> _EXERCISE GOAL_
Please format the lines below as a JSON list of strings, one string per line, skipping blank lines and leaving out the pictures.

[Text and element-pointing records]
-------
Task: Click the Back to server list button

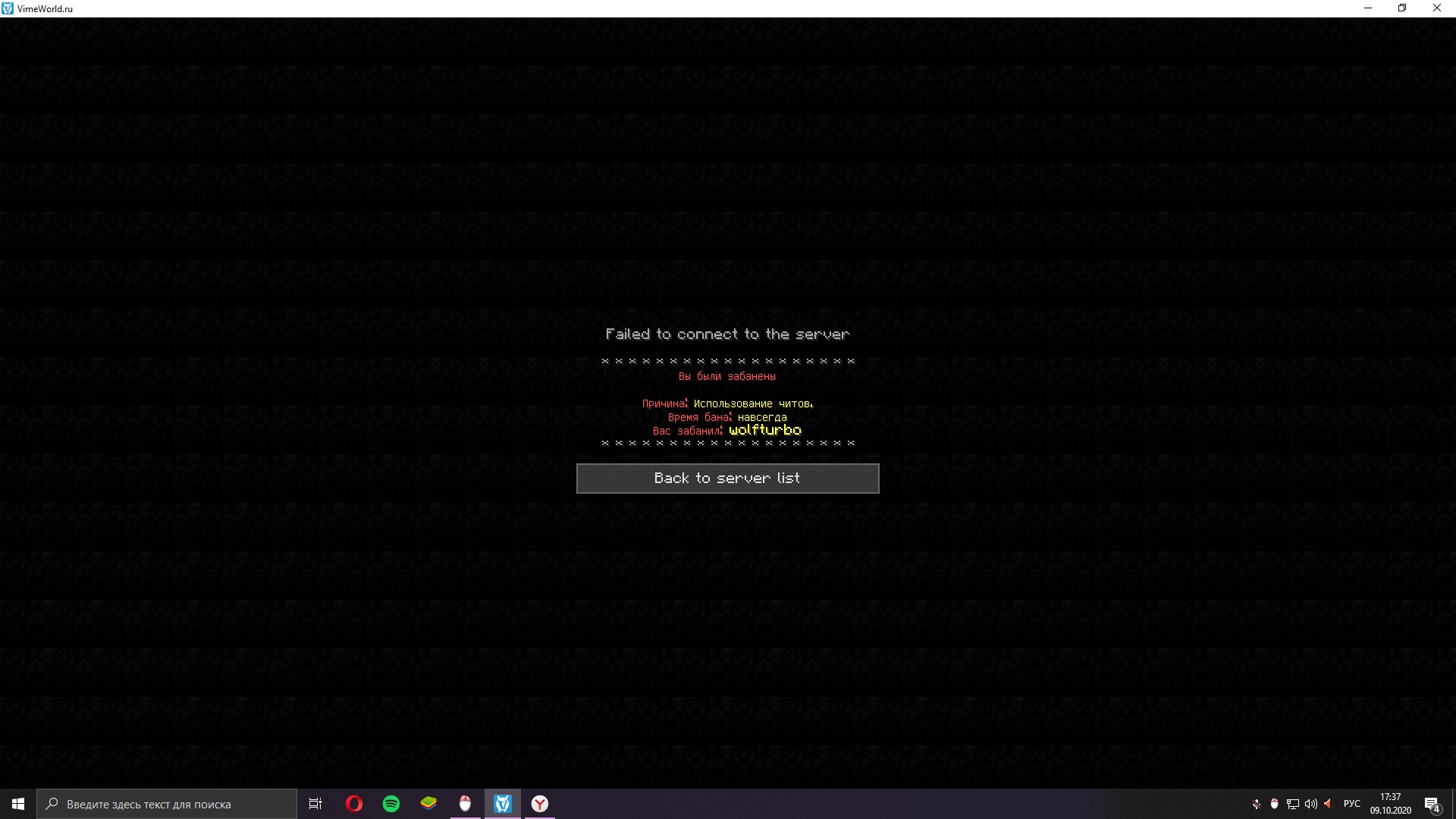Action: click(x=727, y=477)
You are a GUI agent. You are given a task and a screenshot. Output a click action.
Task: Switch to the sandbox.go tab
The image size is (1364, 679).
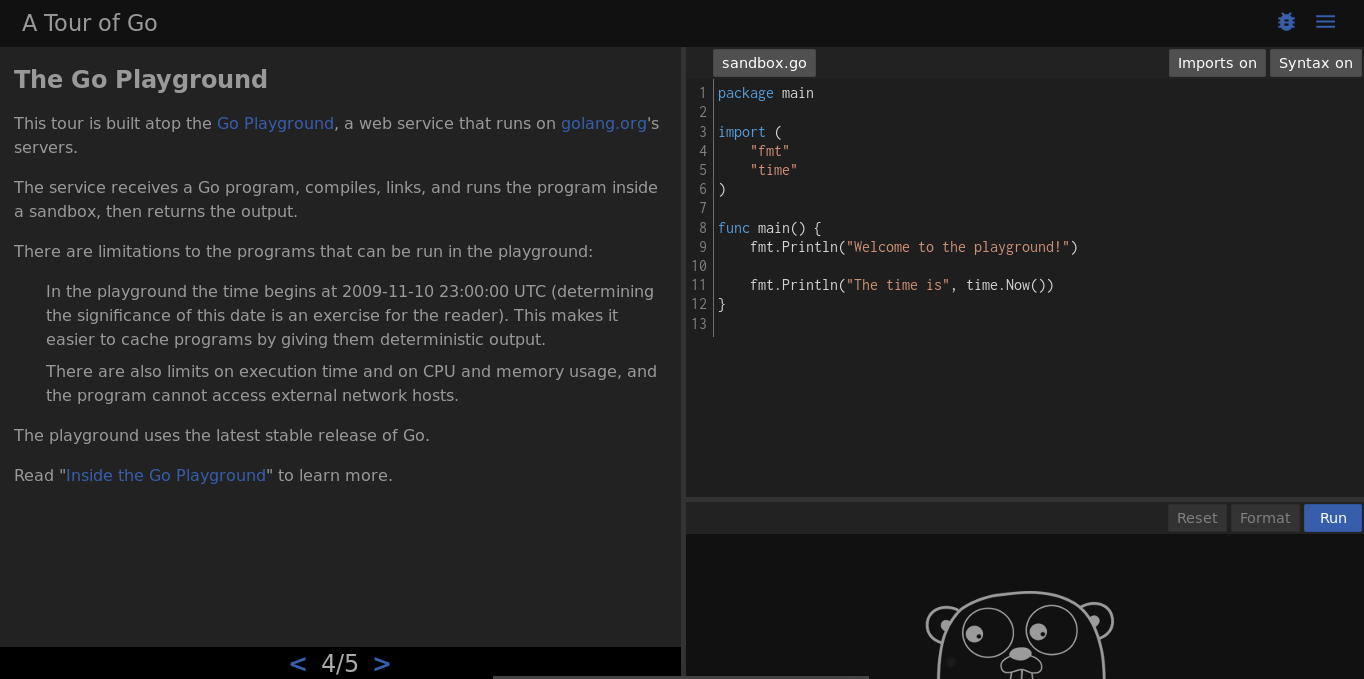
-------
> _IN RESPONSE_
[
  "Task: Click the Back to server list button",
  "Action: click(x=727, y=477)",
  "You are a GUI agent. You are given a task and a screenshot. Output a click action.",
  "Task: Switch to the sandbox.go tab",
  "The image size is (1364, 679)."
]